• THE EXERCISE: Rewrite the rows from the line with "Punto clave label" through the end of the rows, switching "Tap" to "Press" and leaving everything else the same.

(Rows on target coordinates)
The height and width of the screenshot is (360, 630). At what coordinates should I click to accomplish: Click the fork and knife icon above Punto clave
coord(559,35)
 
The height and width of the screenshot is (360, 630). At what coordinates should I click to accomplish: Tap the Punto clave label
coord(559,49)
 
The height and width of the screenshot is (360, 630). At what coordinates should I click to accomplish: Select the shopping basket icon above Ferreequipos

• OUTPUT OF THE TASK:
The height and width of the screenshot is (360, 630). At what coordinates should I click to accomplish: Press the Punto clave label
coord(559,49)
 
The height and width of the screenshot is (360, 630). At what coordinates should I click to accomplish: Select the shopping basket icon above Ferreequipos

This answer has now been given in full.